优选地,所述处理子模块还用于在替换后的第二关键词与相邻关键词之间词性不匹配,且所述第二关键词存在多个时,将所述第一关键词替换为其它第二关键词,并确定替换后的第二关键词与相邻关键词之间词性是否匹配,直至替换完所有的第二关键词,并将转换得到的字符串作为当前的语音信号识别结果。
优选地,所述处理模块包括:
拆分子模块,用于将所述语音信号识别以及唇语识别结果拆分为多个关键词;
关联度计算子模块,用于确定所述语音信号识别结果拆分成的关键词中,各个相邻关键词的之间的第一关联度,并确定所述唇语识别结果拆分成的关键词中,各个相邻关键词的之间的第二关联度;
准确度计算子模块,用于对确定的第一关联度求和,得到所述语音信号识别结果的准确度,并对确定的第二关联度求和,得到所述语音信号识别结果的准确度;
处理子模块,用于将准确度较高的识别结果作为当前的语音识别结果。
本发明提出的语音识别方法和系统,同时进行语音信号以及唇语的识别,并计算所述语音信号识别结果和唇语识别结果的准确度,将准确度较高的识别结果作为当前的识别结果,而不是仅仅单一识别语音信号,提高了语音识别的准确性。
附图说明
图1为本发明语音识别方法较佳实施例的流程示意图;
图2为图1中步骤S20的细化流程示意图;
图3为图1中步骤S30的细化流程示意图;
图4为图3中步骤S31的细化流程示意图;
图5为图1中步骤S40的细化流程示意图;
图6为本发明语音识别系统较佳实施例的功能模块示意图;
图7为图6中语音信号识别模块的细化功能模块示意图;
图8为图6中唇语识别模块的细化功能模块示意图;
图9为图8中唇部定位子模块的细化功能模块示意图;
图10为图6中处理模块的细化功能模块示意图。
本发明目的的实现、功能特点及优点将结合实施例,参照附图做进一步说明。
具体实施方式
应当理解,此处所描述的具体实施例仅仅用以解释本发明,并不用于限定本发明。
本发明提供一种语音识别方法。
参照图1,图1为本发明语音识别方法较佳实施例的流程示意图。
本实施例提出的语音识别方法优选运行于被控终端(如电视机以及空调器等)中,被控终端基于语音识别接收进行相应的操作;或者语音识别方法可运行于控制终端,控制终端将语音信号识别结果对应的代码传输至相应的被控终端。
本实施例提出一种语音识别方法,所述语音识别方法包括:
步骤S10,在接收到语音信号时,控制图像采集装置进行图像采集,并在所述语音信号结束时,控制所述图像采集装置停止图像采集;
在本实施例中,仅在接收到语音信号时才控制图像采集装置进行图像采集,而在未接受语音信号时处于休眠状态,以减少能耗,例如,在预设时间间隔内未接受到语音信号时,控制所述图像采集装置进入休眠状态。
本领域技术人员可以理解的是,可控制图像采集装置实时或定时进行图像采集,在接收到语音信号时,确定接收到的语音信号的第一时间点以及语音信号结束的第二时间点,获取图像采集装置在该第一时间点以及第二时间点之间采集到的图像。
步骤S20,对接收到的语音信号进行识别,以得到语音信号识别结果;
在本实施例中,可通过将语音信号转换为字符信号得到语音信号识别结果。
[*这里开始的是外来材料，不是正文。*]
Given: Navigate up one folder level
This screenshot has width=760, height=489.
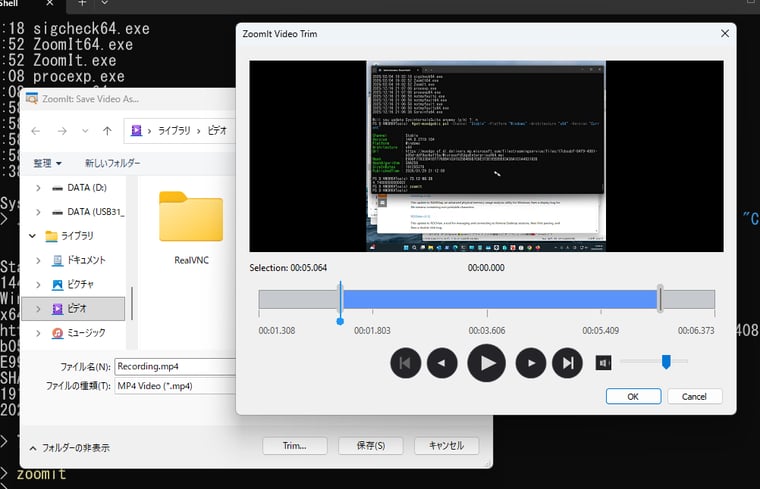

进一步地,为提高语音信号识别结果的准确性,可对语音信号转换的字符串进行纠错,具体纠错过程参照图2,所述步骤S20包括:
步骤S21,将接收到的语音信号转换成字符串,并按照预设的关键词库,将所述字符串拆分为多个关键词;
可预设包括多个关键词的关键词库,将语音信号转换得到的字符串与词库中存储的关键词进行比对,并确定预设的关键词库中与字符串匹配的关键词,并将该字符串拆分为各个匹配的关键词。本领域技术人员可以理解的是,关键词库中可不用设置数字类的关键词,在确定与字符串匹配的关键词后,可先提取字符串中匹配的关键词,并将字符串中剩余的不匹配的部分作为一个关键词。例如,语音信号转换得到的字符串为“电视机,切换至23频道”,则该字符串与预设的关键词库中的关键词匹配的为“电视机、切换、至以及频道”,则由字符串中直接提取出“电视机、切换、至以及频道”,然后将剩余的“23”作为一个关键词。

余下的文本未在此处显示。